The dreams could also be flashbacks. I understand feeling dirty because I once felt that way. I had to hold on with both hands to what I had grown to believe about all of the other abuses — they did not have the power to take away my value. Once I equated the animal rape/sexual abuse with the other types of abuse, I was able to push past the shame.
– Faith
I was afraid to tell my therapist too. I couldn’t say it outloud even in a room by myself let alone to someone else. I wrote it down and let her read it. That was much easier for me. She didn’t think I was gross and praised me for being brave enough to let her know. It strengthened our bond because I feel that I really CAN tell her anything!
Thank you. This blog is a miracle. A little (11) alter said something here that I have never said out loud, and I see that she was treated with love and respect. I never knew it happened to so many people. It has really been bothering me lately for some reason. I can’t get it out of my head, and my body is betraying me yet again by feeling things. I know I should tell the therapist (i think he already knows anyway), but I’m so scared of how it might feel afterwards. I have parts that are abusive sexually (body and mind). Makes me want to die.
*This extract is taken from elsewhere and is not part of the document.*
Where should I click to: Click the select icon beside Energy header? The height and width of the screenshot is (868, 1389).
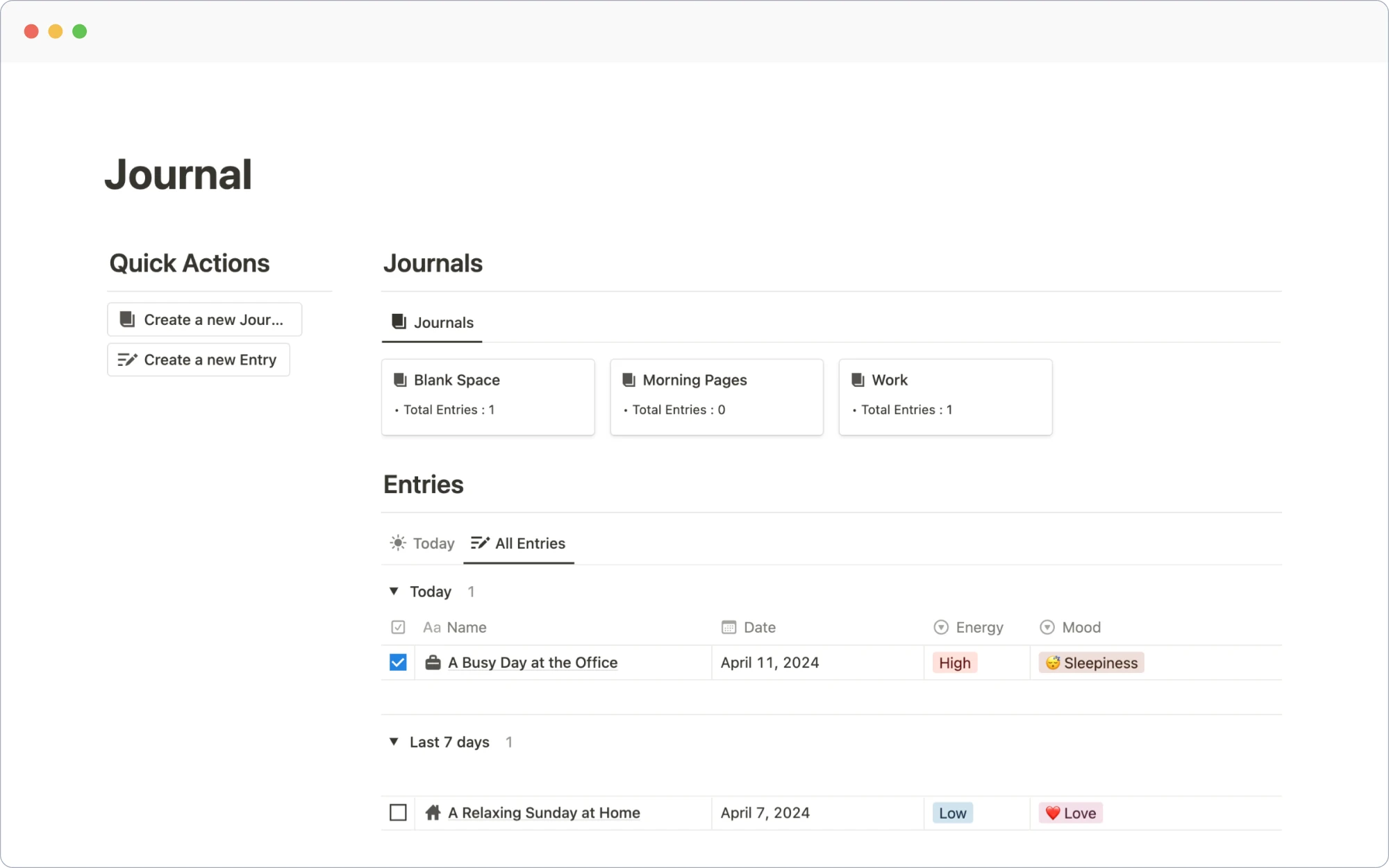point(940,627)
I don’t want to feel like that.
Hi, Lu.
After you tell and are met with compassion and kindness, you will feel relieved.
What you are feeling in your body is body memories. I had them, too, when I had the flashbacks. If you will allow your body to release them, they will stop.
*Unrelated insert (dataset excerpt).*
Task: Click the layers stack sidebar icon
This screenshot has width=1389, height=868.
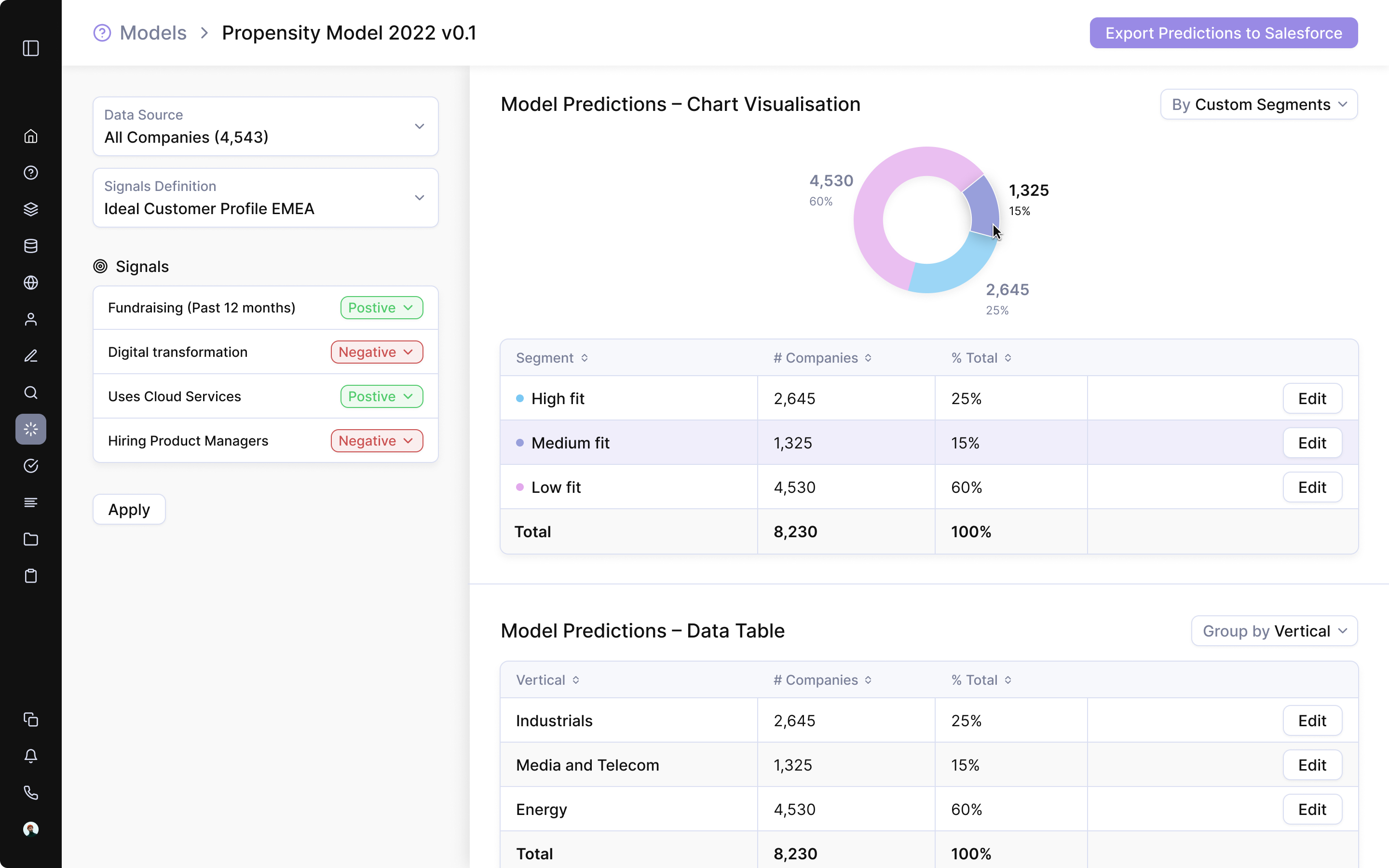Action: (x=31, y=209)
I strongly encourage you to talk with your therapist about it. You will be amazed how much better you feel with a therapist’s support.
– Faith
Thank you…feeling better.
You are helping a lot of people here.
L
The past 24-hours have been horrific; reliving the ARs in flashbacks and body memories. My own puppy jumped on my lap by surprise and I started dry-heaving. Until finding this blog, I thought I was either crazy or bound for hell because of how disgusting I was because of what happened. At 3 this morning I told my therapist through tears and pauses to vomit. Reading your blog has given me some peace, a calm that it wasn’t my fault, and a hope that I will heal from this as I have my other memories. Thank you.
Hi, Rachel.
You can heal from this. If I can, then you can, too. It was NOT your fault, and anyone who tells you that you are going to hell for abuse perpetrated on you is ignorant. Why would you be punished for being hurt? You did not choose the abuse.
– Faith
Until my husband told me about this site, I felt like no one would ever believe me, that I was the only one out there that this horrific stuff happened too…today I feel like I was given a gift…the gift of knowing that I am not alone..and for those of you who know what I’m talking about..thats worth more than anything to me right now….thank you for sharing!
Amijo
Hi, Faith,
I’ve never ever told anyone about my history with animal abuse but then again it didn’t happen very long ago. I was 9 when it happened (I’m now 16), and it was my baby sitter who brought his dog round every so often. I fear that if I did tell my mother then she’d blame herself for even letting the baby sitter in our house and she’s already on antidepressants. The abuse only happened once, but it was still horrible. He pinned me down and made the dog perform oral sex on me and held a cushion over my face to stop me from screaming. It went on for about 10 minutes but felt like a complete eternity. I managed to wriggle an arm free and scratch him down the face leaving quite deep cuts down his left cheek and I think that’s the reason he never came back because he didn’t want to be questioned on his appearance. Throughout my childhood I always wanted to be a vet but ever since then I just can’t deal with seeing dogs and it’s difficult enough at home as I have my pug – Moby. I don’t love him any less, but probably more, I’m just feel so ashamed and filthy for what happened. Thank you for being so supportive on this site everyone and thank you for sharing your story, Faith.
Hi, Kadie.
I am sorry for what happened. Kudos to you for fighting back!
I encourage you to tell your mother. She is an adult — let her handle this.